TEKNOLOJİK KAPASİTESİNİ ARTTIRDIK
Milli İstihbarat Teşkilatımızın teknolojik kapasitesini arttırdık, fiziki şartlarını da geliştirdik. Ayrıca hukuki mevzuatını da güçlendirerek, istihbari ve operasyonel çalışmaları için gerekli altyapıyı oluşturduk. Yaptığımız yatırımlar sayesinde teşkilatımız İHA, SİHA, istihbarat gemisi, istihbarat uçağı, uydu gibi pek çok yeni teknik kabiliyete kavuşarak görünmeyeni görünür kılma yolunda mesafe kat etti. Tekli istihbaratın özellikle yan unsur olmaktan çıkması, ana iştigal alanı haline dönüştürerek pek çok devletin destek talebinde bulunduğu bir ülke haline geldik. Büyük ve güçlü Türkiye yolunda verdiğimiz tarihi mücadelede istihbarat bizim kilit silahımızdır ve öyle olmaya da devam edecektir. İstihbaratı olmayan bir devlet, istihbaratı olmayan bir millet yok olmaya mahkûmdur. Rakiplerimizin birkaç adım önünde olmak, gelebilecek tehditleri fark etmek ve buna göre pozisyon almak ancak sağlıklı istihbarat akışı ile mümkündür. Önümüzdeki dönemde bu vasfımızı daha da güçlendirmekte kararlıyız.

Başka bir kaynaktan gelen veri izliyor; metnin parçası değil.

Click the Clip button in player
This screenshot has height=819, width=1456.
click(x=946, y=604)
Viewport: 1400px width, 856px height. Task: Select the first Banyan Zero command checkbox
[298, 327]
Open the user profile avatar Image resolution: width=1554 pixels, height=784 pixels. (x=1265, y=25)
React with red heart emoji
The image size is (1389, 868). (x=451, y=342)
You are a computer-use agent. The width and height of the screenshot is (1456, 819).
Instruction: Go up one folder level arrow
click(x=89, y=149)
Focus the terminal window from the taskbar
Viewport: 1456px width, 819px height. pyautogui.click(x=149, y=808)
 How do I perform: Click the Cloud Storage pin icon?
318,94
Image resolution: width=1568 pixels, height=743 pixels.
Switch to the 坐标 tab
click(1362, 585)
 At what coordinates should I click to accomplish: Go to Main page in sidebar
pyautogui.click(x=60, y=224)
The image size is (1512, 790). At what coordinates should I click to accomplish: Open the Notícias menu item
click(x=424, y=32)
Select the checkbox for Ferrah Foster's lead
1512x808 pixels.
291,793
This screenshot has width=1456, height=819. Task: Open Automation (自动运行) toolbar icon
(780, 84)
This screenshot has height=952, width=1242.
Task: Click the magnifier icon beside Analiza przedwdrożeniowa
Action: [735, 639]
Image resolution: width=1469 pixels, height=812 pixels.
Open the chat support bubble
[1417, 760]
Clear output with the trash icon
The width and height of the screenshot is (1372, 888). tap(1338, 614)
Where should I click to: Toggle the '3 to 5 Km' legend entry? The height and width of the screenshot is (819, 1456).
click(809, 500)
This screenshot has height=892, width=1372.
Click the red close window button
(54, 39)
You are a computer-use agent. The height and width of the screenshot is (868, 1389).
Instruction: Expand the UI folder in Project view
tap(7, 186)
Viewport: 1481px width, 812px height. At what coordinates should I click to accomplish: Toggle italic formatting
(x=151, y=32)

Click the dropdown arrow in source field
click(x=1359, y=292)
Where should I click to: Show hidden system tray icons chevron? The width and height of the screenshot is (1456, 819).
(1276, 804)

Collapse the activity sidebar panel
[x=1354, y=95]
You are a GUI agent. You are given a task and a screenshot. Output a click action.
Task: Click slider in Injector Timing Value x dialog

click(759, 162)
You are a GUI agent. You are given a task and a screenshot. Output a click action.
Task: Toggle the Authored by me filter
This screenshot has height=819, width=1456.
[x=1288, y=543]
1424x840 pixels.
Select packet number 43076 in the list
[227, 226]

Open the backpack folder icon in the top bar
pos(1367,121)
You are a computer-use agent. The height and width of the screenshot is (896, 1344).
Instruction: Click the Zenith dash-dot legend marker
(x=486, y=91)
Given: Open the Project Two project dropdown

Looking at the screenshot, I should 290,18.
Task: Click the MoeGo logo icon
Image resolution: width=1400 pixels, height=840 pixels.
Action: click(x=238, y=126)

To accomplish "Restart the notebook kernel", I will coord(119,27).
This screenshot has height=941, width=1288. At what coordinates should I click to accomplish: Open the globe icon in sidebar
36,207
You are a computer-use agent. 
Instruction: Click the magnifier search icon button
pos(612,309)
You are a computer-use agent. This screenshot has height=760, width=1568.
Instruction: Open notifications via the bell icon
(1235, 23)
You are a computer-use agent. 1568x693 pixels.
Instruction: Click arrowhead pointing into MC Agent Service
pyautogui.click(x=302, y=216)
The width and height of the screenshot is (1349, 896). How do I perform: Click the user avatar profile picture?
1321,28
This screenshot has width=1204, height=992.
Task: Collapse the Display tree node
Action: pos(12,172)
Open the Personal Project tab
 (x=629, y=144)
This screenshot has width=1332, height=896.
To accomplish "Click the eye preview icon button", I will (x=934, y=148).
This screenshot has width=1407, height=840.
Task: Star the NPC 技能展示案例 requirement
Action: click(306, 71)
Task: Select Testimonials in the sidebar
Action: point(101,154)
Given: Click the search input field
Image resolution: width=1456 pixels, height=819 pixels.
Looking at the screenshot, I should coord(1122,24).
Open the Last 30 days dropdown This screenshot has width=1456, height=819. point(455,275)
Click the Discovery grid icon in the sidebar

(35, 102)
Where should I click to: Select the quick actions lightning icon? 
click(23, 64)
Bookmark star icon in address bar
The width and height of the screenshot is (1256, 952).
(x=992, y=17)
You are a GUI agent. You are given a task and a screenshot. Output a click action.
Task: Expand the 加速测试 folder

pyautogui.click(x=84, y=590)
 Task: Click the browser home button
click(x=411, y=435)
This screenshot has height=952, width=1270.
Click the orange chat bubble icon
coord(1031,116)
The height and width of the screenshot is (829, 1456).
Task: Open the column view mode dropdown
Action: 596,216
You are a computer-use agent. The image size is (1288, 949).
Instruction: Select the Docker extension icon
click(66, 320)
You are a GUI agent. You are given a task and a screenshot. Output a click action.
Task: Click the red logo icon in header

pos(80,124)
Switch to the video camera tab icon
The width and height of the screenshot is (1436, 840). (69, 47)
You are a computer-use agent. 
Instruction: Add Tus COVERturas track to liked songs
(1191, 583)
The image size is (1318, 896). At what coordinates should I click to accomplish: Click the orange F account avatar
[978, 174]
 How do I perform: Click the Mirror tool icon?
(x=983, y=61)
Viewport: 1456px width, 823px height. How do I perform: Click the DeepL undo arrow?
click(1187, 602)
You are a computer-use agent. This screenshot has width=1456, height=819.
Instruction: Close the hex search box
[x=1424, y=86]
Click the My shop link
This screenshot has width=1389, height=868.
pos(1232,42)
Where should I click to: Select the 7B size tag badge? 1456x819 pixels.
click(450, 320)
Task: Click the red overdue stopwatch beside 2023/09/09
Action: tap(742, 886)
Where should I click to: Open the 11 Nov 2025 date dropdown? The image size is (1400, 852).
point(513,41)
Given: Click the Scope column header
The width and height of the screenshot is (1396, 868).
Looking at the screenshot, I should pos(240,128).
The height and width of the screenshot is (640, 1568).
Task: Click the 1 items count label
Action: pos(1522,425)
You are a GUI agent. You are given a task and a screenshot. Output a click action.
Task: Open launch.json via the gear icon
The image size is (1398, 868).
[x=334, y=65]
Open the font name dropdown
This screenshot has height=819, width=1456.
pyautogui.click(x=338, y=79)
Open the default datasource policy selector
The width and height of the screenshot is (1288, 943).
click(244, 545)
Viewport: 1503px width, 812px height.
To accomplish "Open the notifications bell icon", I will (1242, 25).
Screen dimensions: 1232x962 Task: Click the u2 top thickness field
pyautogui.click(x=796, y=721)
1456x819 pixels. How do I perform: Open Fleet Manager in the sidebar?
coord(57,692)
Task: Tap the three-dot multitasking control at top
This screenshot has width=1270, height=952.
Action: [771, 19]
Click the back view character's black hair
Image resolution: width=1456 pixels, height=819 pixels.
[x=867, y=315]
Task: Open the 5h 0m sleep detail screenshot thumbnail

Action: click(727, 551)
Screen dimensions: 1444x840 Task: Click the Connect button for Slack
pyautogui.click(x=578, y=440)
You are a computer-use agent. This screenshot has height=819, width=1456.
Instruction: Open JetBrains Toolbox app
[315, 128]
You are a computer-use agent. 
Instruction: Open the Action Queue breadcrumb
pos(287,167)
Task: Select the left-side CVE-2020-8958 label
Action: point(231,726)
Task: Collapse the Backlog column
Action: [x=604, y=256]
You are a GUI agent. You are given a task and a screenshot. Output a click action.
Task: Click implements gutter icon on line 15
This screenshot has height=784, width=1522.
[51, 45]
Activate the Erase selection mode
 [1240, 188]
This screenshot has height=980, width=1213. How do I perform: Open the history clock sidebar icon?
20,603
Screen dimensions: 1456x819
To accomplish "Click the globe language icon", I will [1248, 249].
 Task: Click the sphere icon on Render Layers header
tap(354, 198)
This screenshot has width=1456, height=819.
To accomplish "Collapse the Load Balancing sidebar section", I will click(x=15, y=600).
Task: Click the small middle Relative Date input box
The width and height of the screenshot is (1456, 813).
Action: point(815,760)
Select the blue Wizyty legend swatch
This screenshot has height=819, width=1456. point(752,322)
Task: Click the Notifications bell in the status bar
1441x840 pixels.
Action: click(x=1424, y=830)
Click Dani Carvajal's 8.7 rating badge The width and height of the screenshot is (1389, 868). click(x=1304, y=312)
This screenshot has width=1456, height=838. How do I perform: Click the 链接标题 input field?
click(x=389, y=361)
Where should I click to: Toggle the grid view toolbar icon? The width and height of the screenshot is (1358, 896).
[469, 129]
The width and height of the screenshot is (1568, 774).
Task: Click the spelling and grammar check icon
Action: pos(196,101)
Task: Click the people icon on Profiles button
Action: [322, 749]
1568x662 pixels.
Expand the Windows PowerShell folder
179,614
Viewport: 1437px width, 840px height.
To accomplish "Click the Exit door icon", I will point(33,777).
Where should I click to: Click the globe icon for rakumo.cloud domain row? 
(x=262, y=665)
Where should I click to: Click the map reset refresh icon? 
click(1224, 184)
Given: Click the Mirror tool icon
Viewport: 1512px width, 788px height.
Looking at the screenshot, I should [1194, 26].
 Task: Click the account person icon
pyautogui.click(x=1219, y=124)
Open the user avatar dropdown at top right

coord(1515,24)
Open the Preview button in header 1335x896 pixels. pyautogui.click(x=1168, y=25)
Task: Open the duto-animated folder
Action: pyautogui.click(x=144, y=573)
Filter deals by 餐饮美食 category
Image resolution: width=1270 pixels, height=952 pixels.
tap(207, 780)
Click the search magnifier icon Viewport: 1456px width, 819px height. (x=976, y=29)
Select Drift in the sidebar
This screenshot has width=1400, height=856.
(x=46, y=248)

OYUN DEĞİŞTİRİCİ ROLE SAHİP
Milli İstihbarat Teşkilatımızın, Türk Silahlı Kuvvetlerimiz ve Emniyet Teşkilatımız ile yurtiçinde ve yurtdışında yürütmüş olduğu ortak operasyonlar sayesinde PKK lider kadrosu adeta hareket edemez hale getirilmiştir. Irak’ta Pençe Harekâtı’nda, Suriye’de Fırat Kalkanı, Zeytin Dalı, Barış Pınar’ı ve Bahar Kalkanı harekâtlarında, Libya’da ve diğer pek çok yerde teşkilatımızın nasıl canla başla çalıştığını yakından biliyoruz. Çatışma bölgelerinde elde ettiğimiz kazanımlar, diplomatik alanda ülkemizin masaya daha güçlü oturmasını, milli menfaatlerimizi daha etkili savunabilmemizi sağlıyor. Libya’da da siyasi çözüm yerine askeri yolları benimseyen darbeci Hafter’in ilerleyişinin durdurulmasında Milli İstihbarat Teşkilatımızın sağladığı istihbari ve operasyonel destek, oyun değiştirici role sahiptir. Dış istihbaratta giderek genişleyen etki alanımız sayesinde ülkemiz tüm platformlarda bölgesel ve küresel bir güç olarak yerini almaya başlamıştır. İstihbarat diplomasisi alanındaki başarılarımız sayesinde diğer çalışmalarımızı da daha güçlü ve kararlı şekilde yürütebiliyoruz.
ALNININ AKIYLA
Ülkemizin verdiği tarihi mücadelede ilk hedef alınan kurumlarımızın başında Milli İstihbarat Teşkilatı’mızın geliyor olması tesadüfi değildir. Türkiye en önemli milli kurumlarından olan istihbaratının ayakta kalması ve milletimizin yeri geldiğinde canı pahasına ortaya koyduğu mücadele sayesinde son dönemdeki imtihanlarından alnının akıyla çıkmıştır. İstanbul diğer özelliklerinin yanı sıra, istihbarat konusundaki özel konumuyla da öne çıkmıştır. Hiç şüphesiz İstanbul, sadece Türkiye’nin değil, dünyanın merkezi konumundadır.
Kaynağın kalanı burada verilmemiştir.